Exactly and only the lines from the one with "Task: Click the" through the last line of the records need to be set down; please skip the pictures.

Stored items
-*-
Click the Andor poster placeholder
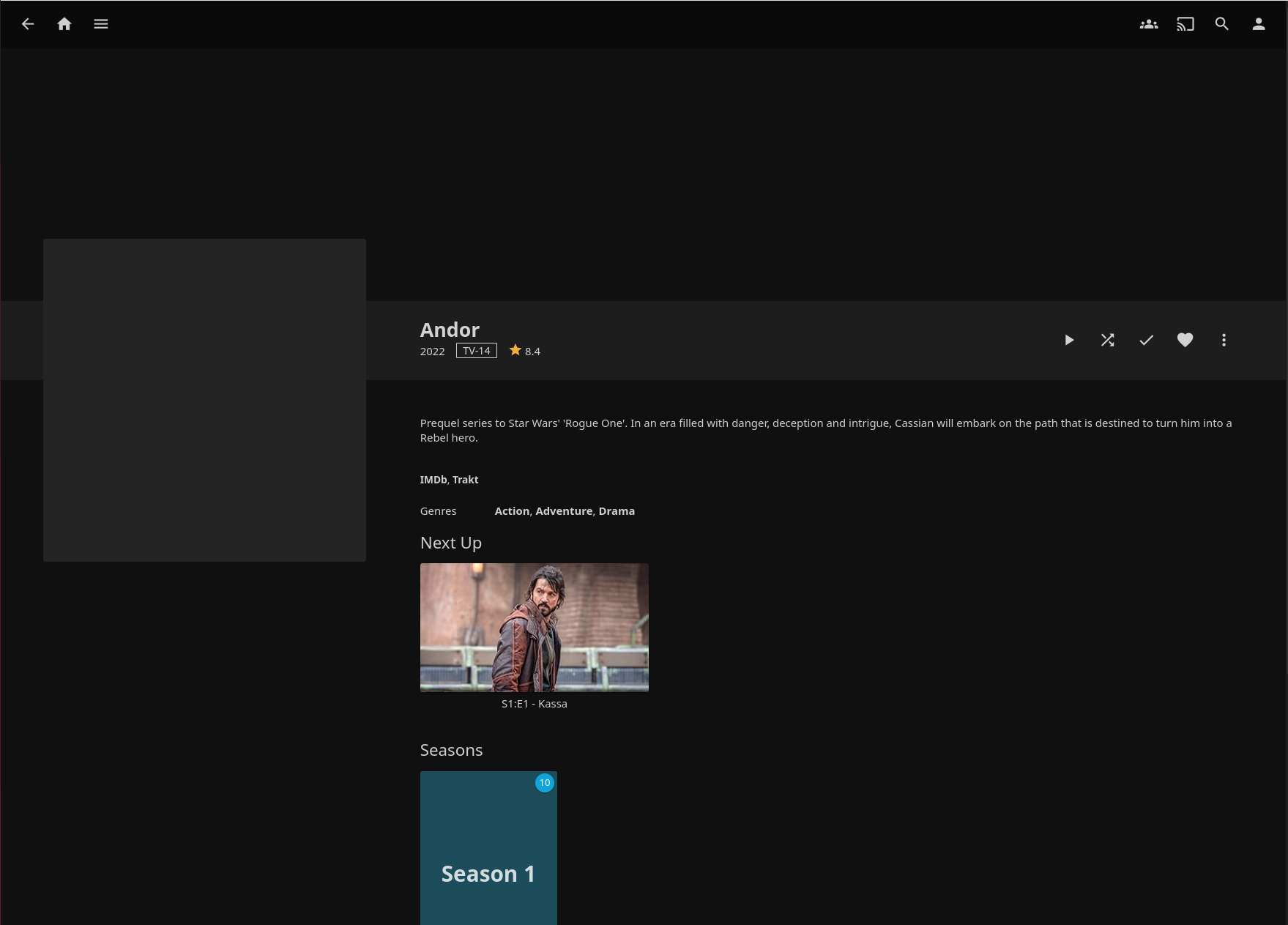The height and width of the screenshot is (925, 1288). (204, 400)
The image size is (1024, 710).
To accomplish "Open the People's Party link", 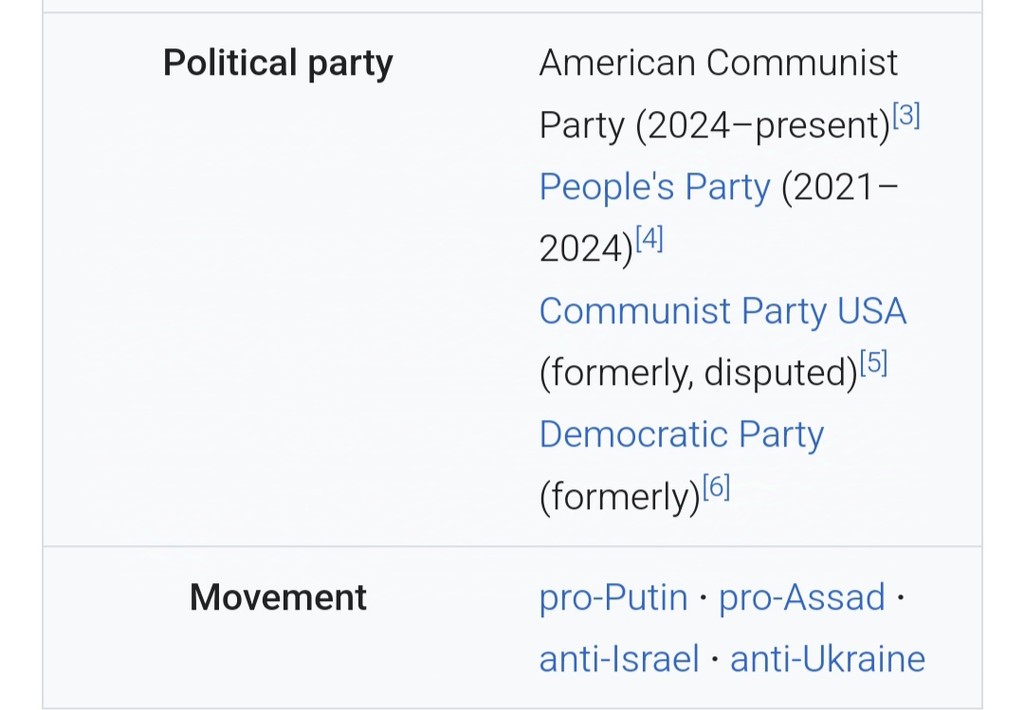I will [654, 187].
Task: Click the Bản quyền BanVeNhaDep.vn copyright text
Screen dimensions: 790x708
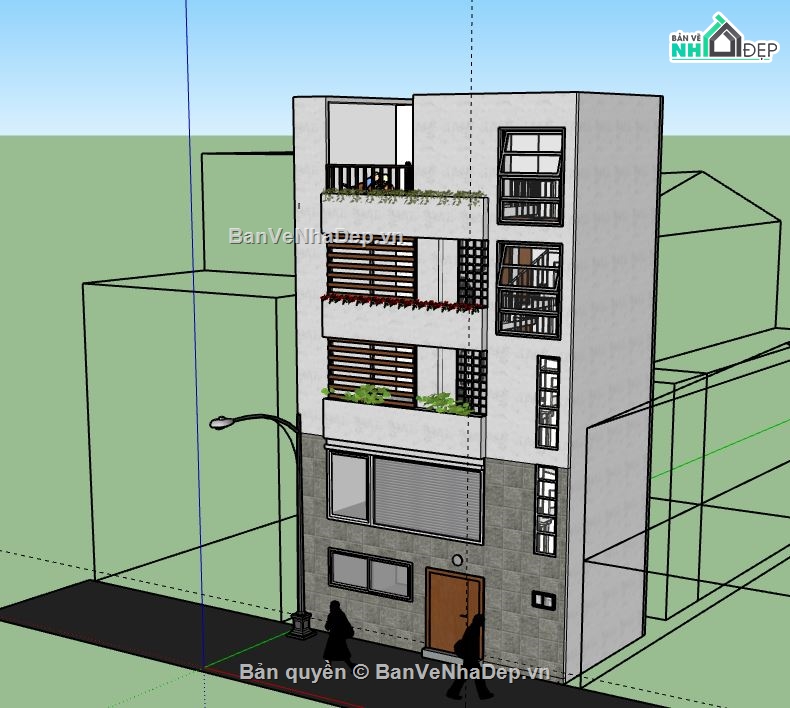Action: 395,672
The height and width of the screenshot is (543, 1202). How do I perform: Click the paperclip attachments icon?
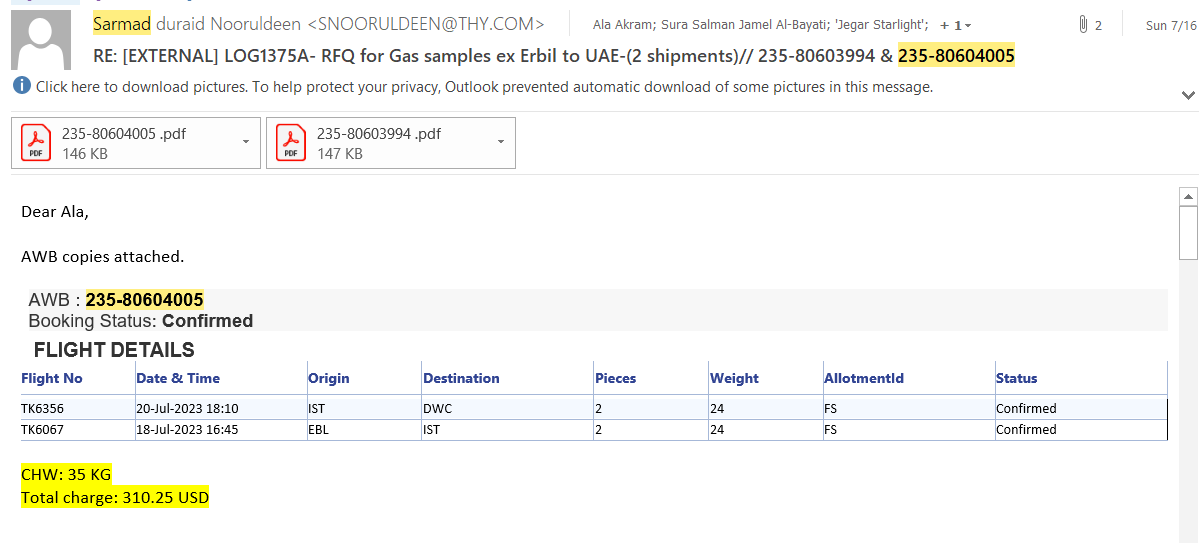[x=1083, y=25]
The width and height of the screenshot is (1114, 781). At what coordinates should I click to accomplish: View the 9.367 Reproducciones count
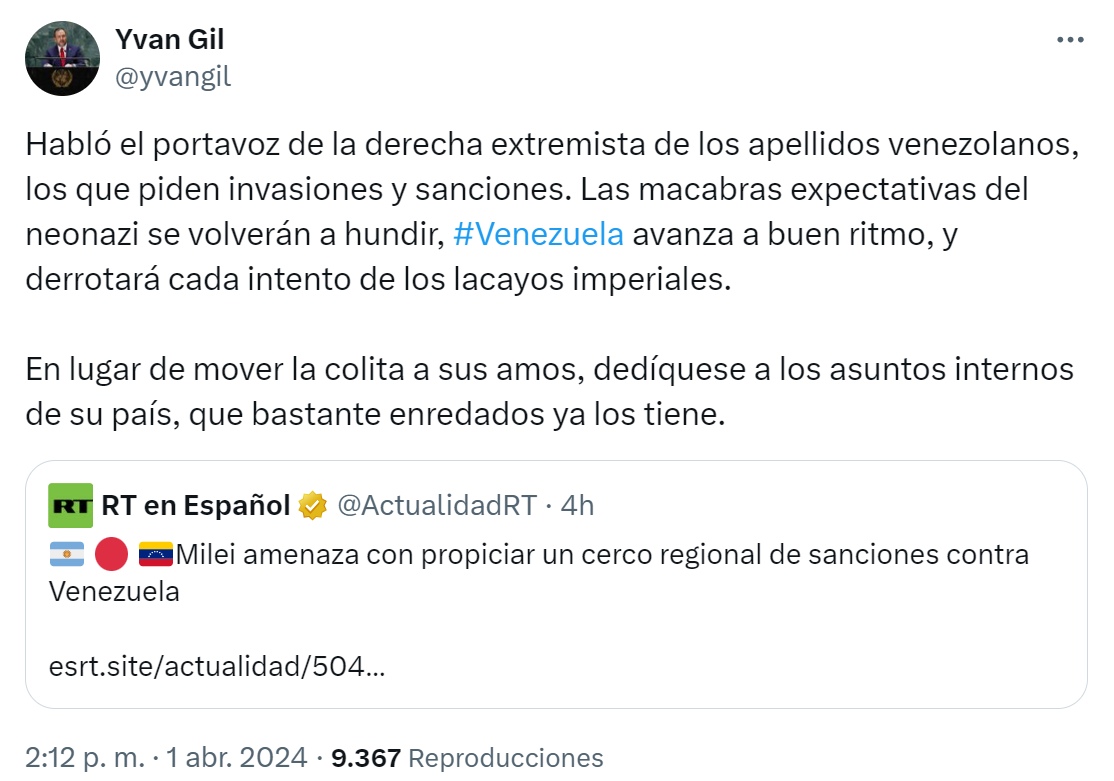click(467, 758)
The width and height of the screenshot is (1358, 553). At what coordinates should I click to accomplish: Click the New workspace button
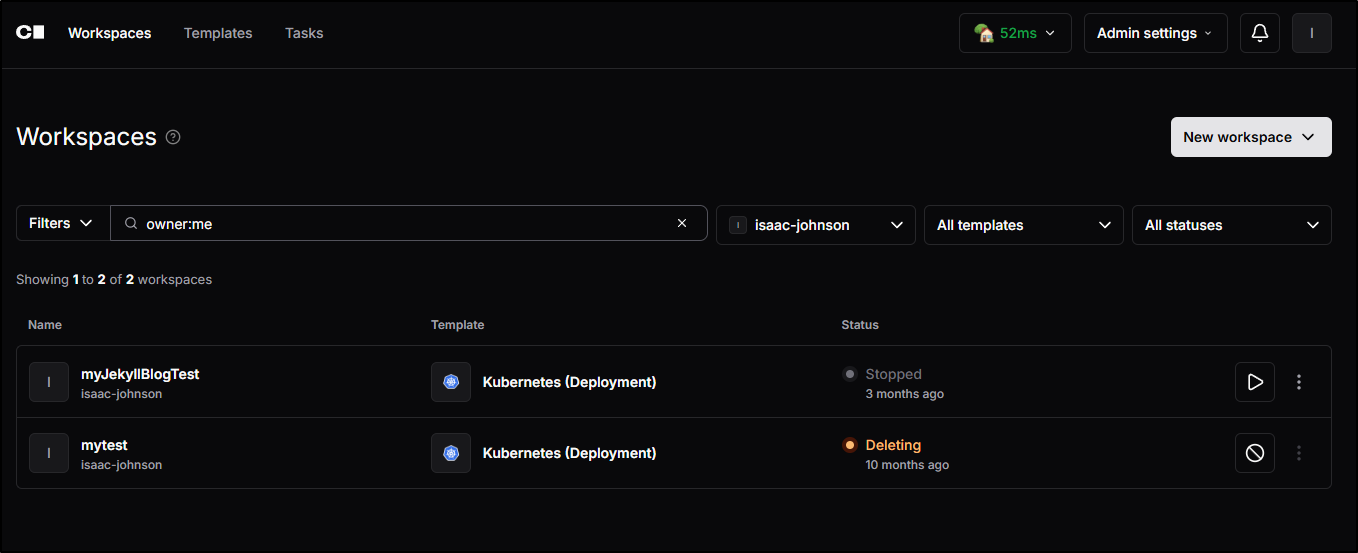pos(1250,137)
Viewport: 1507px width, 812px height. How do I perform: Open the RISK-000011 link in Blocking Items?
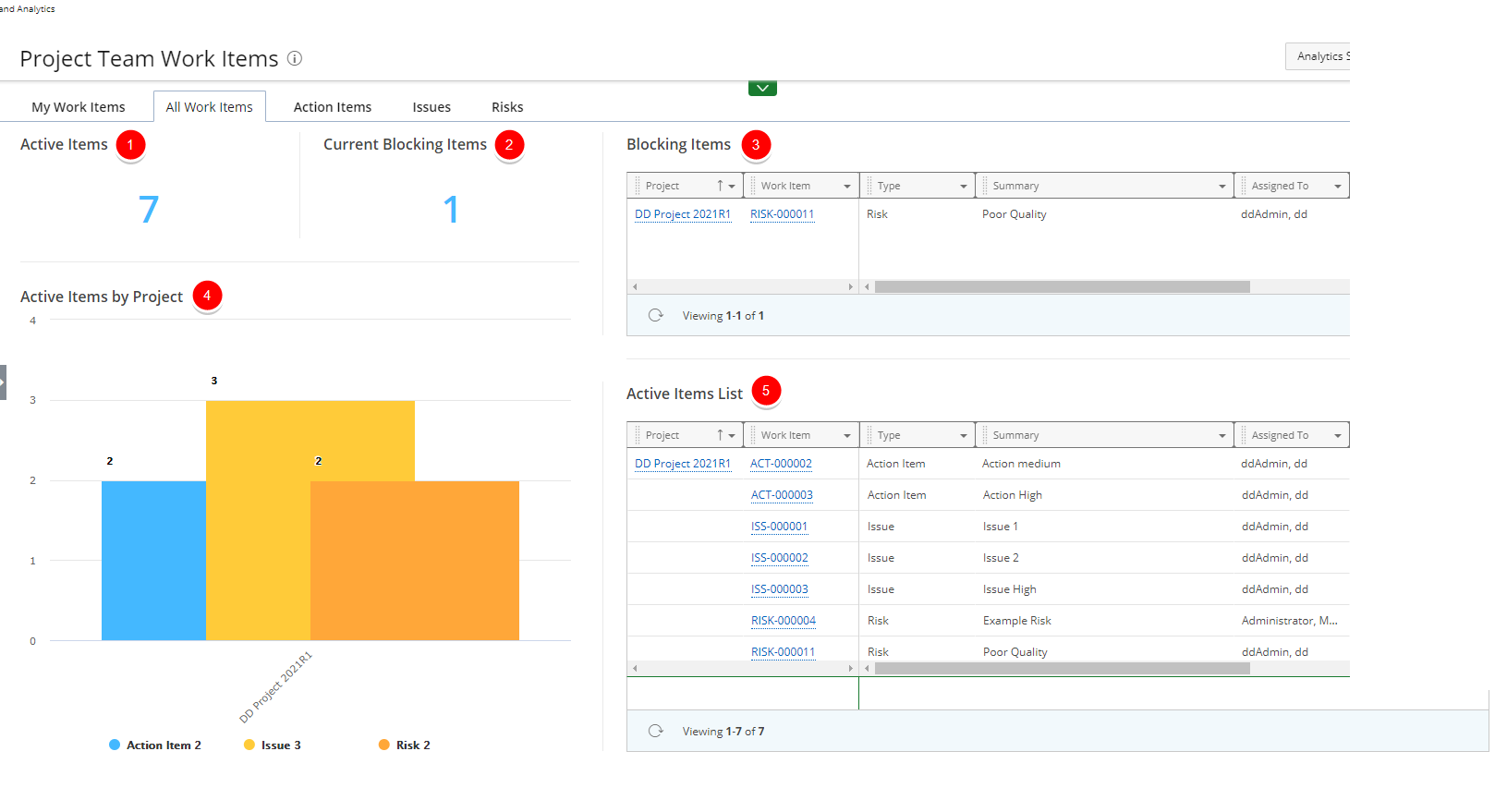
-*-
Task response:
Task: Click the Bản quyền BanVeNhaDep.vn copyright text
Screen dimensions: 790x708
Action: 395,672
The height and width of the screenshot is (543, 1202). How do I perform: Click the paperclip attachments icon?
[x=1083, y=25]
The width and height of the screenshot is (1114, 781). At what coordinates should I click to accomplish: View the 9.367 Reproducciones count
click(467, 758)
The width and height of the screenshot is (1358, 553). At what coordinates should I click to accomplish: Click the New workspace button
pos(1250,137)
Viewport: 1507px width, 812px height. How do I perform: Open the RISK-000011 link in Blocking Items?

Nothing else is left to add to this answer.